The changed conditions in the life of American Jews, the absence of national leadership and the rise of religious dissent, demanded a program that could lead to unified action on agreed communal goals. Thus, as a result, the first formal attempt to organize American Jewry was made by the members of Mikveh Israel. Urged on by Leeser, leading laymen such as Lewis Allen, the parnass of the congregation; Judah Lazarus Hackenburg, an humble and devoted Jew; Abraham Hart, the youthful, energetic publisher of America's best selling books; Zadok Davis, the tireless president of the Hebrew Fuel Society; Hyman Gratz, whose name is linked with Jewish education and the spirited Louis Bomeisler joined with the scholarly Reverend Louis Salomon of the German Hebrew Congregation Rodeph Sholom.
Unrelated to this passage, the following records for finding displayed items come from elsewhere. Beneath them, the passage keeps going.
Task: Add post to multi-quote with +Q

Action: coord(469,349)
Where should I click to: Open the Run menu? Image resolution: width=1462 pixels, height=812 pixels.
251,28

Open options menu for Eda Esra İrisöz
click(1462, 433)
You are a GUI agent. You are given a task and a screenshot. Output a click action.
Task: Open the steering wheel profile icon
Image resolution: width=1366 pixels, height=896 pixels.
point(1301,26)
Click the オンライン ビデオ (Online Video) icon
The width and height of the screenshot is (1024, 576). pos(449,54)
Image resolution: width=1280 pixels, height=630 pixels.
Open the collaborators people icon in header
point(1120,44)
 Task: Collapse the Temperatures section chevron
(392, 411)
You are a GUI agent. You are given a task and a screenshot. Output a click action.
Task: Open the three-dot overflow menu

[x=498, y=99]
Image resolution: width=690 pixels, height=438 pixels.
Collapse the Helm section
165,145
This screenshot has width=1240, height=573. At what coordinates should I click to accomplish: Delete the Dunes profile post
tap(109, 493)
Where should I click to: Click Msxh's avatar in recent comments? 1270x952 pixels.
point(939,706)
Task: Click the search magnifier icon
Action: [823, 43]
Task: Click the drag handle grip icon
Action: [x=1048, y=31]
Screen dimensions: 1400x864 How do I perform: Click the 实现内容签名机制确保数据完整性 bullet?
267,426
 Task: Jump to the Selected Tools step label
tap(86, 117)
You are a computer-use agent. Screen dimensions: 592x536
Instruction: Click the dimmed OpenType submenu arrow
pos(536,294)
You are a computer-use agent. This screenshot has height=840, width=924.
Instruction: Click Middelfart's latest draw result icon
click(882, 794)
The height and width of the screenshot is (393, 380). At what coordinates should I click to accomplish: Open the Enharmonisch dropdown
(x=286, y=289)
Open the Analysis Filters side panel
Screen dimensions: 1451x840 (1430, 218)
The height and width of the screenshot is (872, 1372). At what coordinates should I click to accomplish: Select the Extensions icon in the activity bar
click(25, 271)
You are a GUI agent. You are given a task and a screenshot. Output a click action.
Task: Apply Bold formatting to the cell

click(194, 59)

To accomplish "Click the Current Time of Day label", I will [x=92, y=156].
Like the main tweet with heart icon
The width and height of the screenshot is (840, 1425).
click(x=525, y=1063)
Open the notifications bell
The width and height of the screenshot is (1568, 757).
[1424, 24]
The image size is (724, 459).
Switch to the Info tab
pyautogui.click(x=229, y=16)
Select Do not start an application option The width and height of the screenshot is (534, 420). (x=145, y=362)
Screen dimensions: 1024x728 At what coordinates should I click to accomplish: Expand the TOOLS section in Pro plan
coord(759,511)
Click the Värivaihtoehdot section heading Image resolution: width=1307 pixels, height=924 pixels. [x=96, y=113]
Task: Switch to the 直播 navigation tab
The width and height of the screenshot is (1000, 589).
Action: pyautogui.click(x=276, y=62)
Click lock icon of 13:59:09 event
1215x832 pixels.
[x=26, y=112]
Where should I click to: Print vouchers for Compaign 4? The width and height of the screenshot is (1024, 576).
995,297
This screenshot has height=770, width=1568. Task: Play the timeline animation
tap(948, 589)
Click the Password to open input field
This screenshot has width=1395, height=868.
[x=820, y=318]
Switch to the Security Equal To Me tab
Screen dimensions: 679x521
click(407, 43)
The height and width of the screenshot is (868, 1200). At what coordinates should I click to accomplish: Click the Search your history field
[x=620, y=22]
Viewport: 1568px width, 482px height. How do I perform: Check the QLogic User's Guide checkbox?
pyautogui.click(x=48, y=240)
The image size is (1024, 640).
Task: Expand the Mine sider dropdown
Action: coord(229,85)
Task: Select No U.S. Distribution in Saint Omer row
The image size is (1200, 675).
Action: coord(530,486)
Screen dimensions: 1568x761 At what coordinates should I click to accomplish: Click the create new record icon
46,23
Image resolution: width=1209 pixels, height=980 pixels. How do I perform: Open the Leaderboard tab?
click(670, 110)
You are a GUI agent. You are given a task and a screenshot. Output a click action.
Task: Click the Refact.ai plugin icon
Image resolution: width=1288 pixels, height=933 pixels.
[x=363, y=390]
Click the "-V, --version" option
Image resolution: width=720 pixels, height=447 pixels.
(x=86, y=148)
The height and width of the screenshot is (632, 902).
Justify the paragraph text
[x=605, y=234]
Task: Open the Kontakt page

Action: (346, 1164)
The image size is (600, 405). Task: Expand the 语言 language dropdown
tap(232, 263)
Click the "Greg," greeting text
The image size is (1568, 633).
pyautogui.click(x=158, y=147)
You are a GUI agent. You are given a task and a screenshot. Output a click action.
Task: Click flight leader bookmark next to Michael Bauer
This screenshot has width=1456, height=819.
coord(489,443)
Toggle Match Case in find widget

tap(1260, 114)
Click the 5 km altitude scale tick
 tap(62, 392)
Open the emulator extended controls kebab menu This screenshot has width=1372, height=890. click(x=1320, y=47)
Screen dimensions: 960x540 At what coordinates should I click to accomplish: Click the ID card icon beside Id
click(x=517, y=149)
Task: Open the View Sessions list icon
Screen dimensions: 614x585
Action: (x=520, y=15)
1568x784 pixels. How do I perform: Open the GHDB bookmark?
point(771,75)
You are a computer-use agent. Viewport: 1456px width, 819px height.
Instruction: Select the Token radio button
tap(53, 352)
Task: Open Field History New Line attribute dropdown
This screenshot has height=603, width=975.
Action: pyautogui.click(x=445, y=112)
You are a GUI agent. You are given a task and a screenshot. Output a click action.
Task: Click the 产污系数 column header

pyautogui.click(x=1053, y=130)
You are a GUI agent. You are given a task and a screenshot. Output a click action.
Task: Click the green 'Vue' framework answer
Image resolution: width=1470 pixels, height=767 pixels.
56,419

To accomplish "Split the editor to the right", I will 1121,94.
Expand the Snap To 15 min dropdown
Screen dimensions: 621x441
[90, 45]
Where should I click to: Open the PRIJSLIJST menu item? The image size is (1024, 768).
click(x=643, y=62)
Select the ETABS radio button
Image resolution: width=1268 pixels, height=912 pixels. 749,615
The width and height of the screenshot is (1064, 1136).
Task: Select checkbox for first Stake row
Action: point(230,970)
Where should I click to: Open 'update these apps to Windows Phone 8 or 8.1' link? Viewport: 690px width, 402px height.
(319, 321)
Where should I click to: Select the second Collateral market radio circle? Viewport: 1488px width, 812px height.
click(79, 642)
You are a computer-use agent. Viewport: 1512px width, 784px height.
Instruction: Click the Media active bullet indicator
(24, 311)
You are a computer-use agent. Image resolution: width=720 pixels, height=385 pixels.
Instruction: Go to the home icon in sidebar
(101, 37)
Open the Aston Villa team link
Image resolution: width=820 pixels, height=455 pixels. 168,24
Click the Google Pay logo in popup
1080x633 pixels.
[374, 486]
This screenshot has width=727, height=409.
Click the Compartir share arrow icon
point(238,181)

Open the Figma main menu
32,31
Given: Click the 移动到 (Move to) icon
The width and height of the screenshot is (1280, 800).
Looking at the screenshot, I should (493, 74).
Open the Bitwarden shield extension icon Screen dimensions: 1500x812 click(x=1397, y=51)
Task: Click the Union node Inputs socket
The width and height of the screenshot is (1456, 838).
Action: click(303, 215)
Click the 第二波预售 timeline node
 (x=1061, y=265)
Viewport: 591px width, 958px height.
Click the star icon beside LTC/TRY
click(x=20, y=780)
To achieve unified action on a local basis Beth Israel, which had recently seceded from the parent congregation, was invited to participate on an equal basis.
When the Circular was finally issued, it contained a plan for a national religious authority, proposals for a system of elementary and higher Jewish education (that embodied a plan for the all-day Jewish school) and a Union for American Jewish congregations. It was an ambitious, comprehensive program, the first of its kind of which there is a record. In it may he found the elements which influenced each successive attempt at American Jewish communal responsibility on a local and national scale.
It is interesting to note that the program met with little immediate success. The fear of a centralized Jewish authority crowded out the program for a religious Union; but the seeds which were then sown were yet to influence the structure of American Jewish life. From 1841 until the time of his death, in 1868, Leeser con- tinued to write and preach on the subject of Jewish Communal responsibility. His pioneering laid the groundwork for much that we see today in Jewish education and social service.
A new era was about to begin, the struggle to achieve unity in American Jewish life. In almost all endeavors at national communal organization, Mikveh Israel or members of its Congregation took an active part. In education, rabbinical associations or philanthropic activity, the role assumed by Mikveh Israel carried the banner of Isaac Leeser.